Enkele opmerkingen van Wilhelmus à Brakel over het Woord Gods, m.n. de Nederlandse Statenvertaling:

Een wereldswijze zoekt opgesmukte woorden; maar zal zelden ingaan kunnen in het beschouwen van de wonderbare kracht/ deftigheid/ hoogheid en sierlijkheid/ die in den stijl van het Woord is.

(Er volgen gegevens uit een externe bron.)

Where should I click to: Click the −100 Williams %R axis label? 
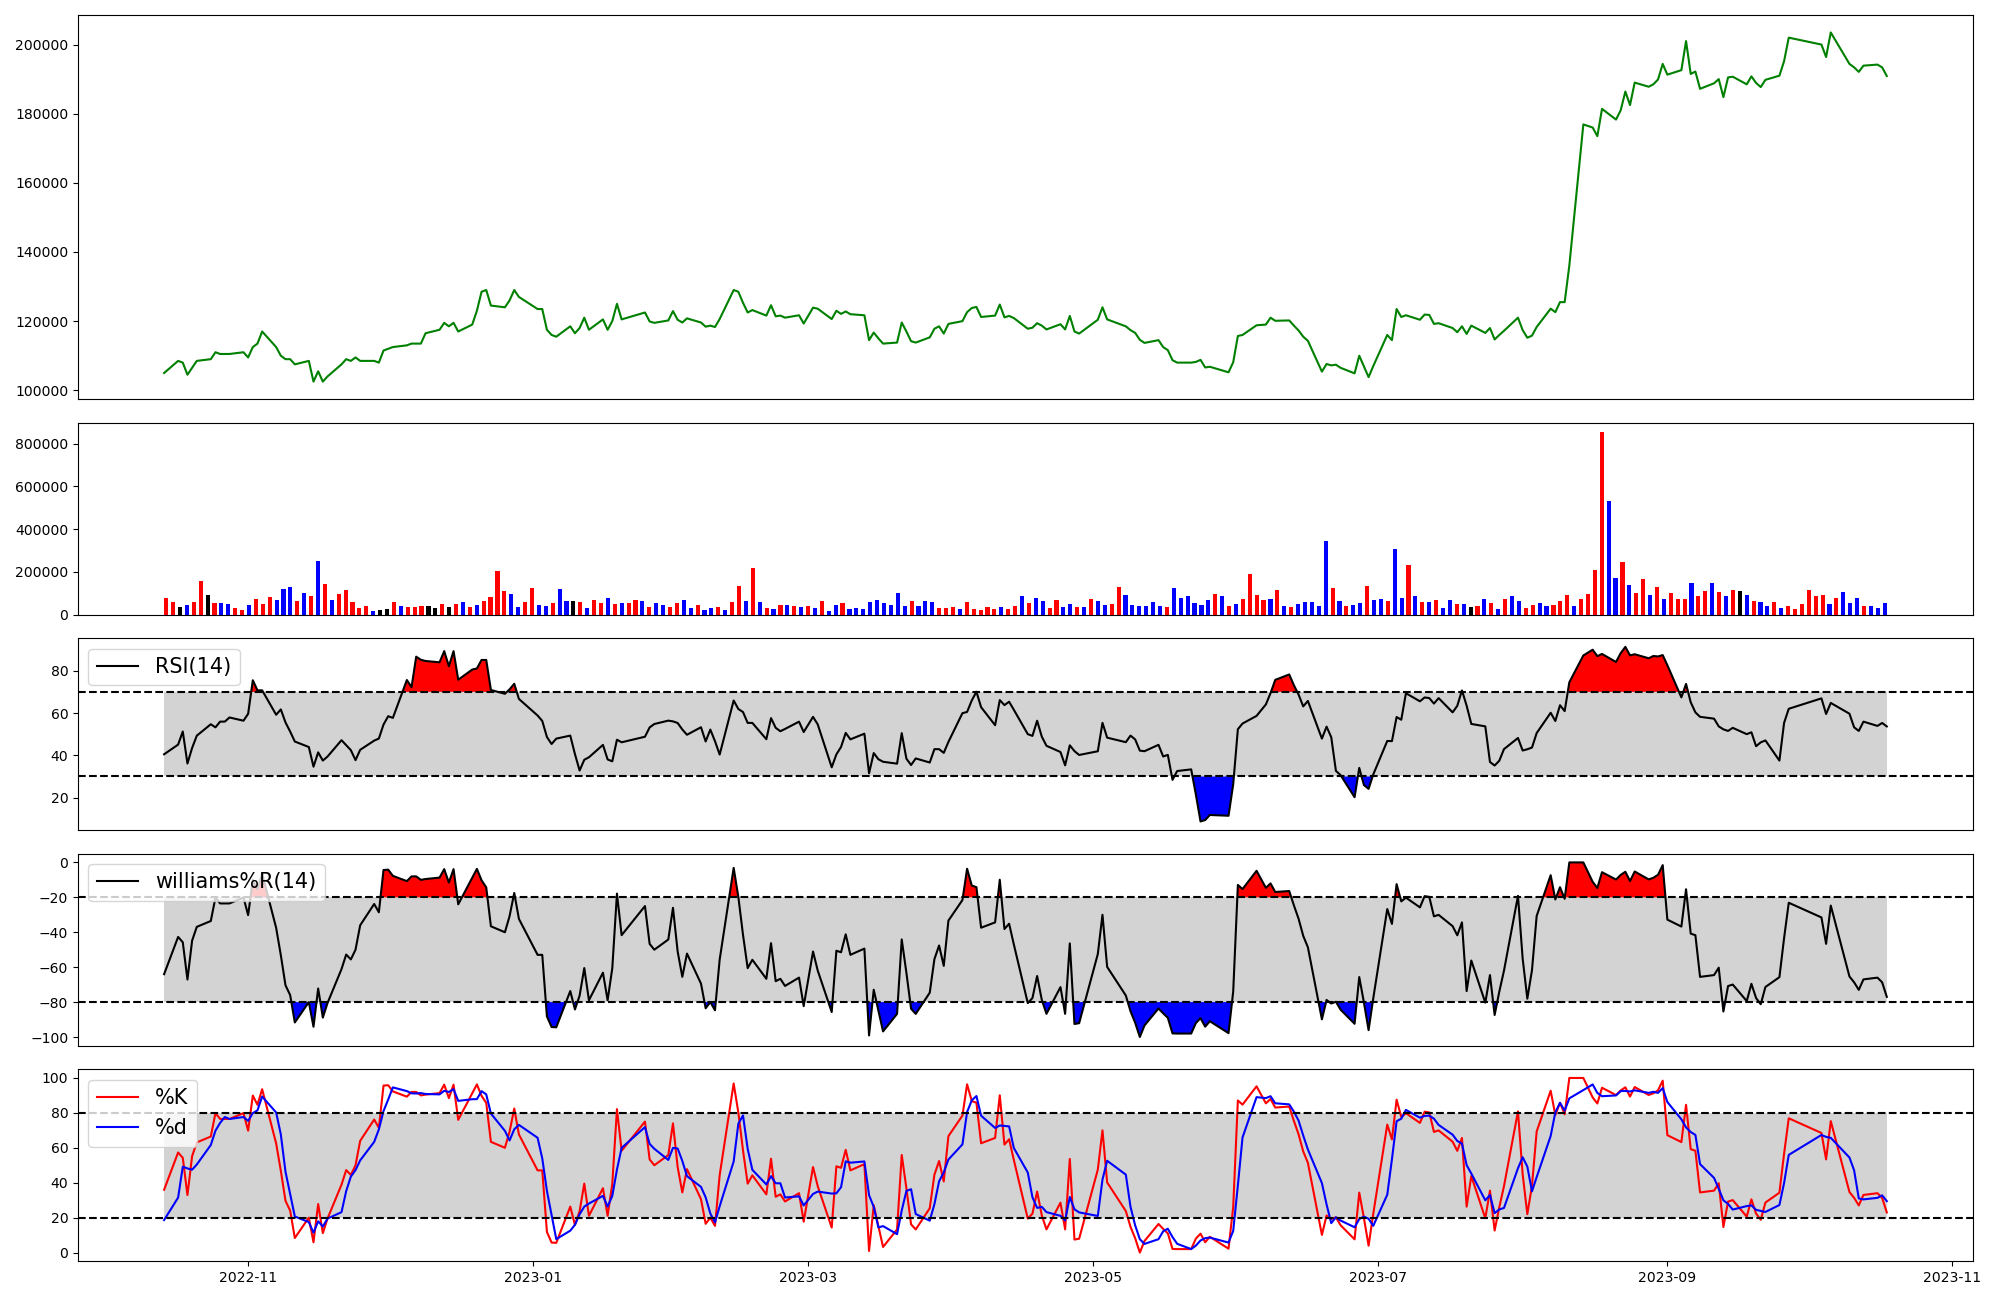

(Over de Statenvertaling:) ... Waardoor onze Nederlandsche overzetting alle andere overzettingen/ zoo oude als naderhand gedane/ zeer ver overtreft/ en zoo net en nadrukkelijk de grondteksten heeft uitgedrukt/ dat alle geleerden/ zoo vriend als vijand/ verwonderd zijn; en die onderstaan daar wat op te knibbelen/ betoonen dat ze weinig grondige kennis van de grondtalen hebben. En als een woord ook in een' andere zin kan genomen worden/ zo hebben ze dat op den kant geteekend. De Heere zij gedankt voor dat onwaardeerlijk geschenk!
XXXVI. Doch hoe volmaakt ook een' overzetting zij/ zo is ze toch niet authentiek of onfeilbaar, zij kunnen in 't eene of andere woord missen ...
(zie verder Paragraaf XXXVI en XXXVII uit het hoofdstuk: Van het Woord Gods).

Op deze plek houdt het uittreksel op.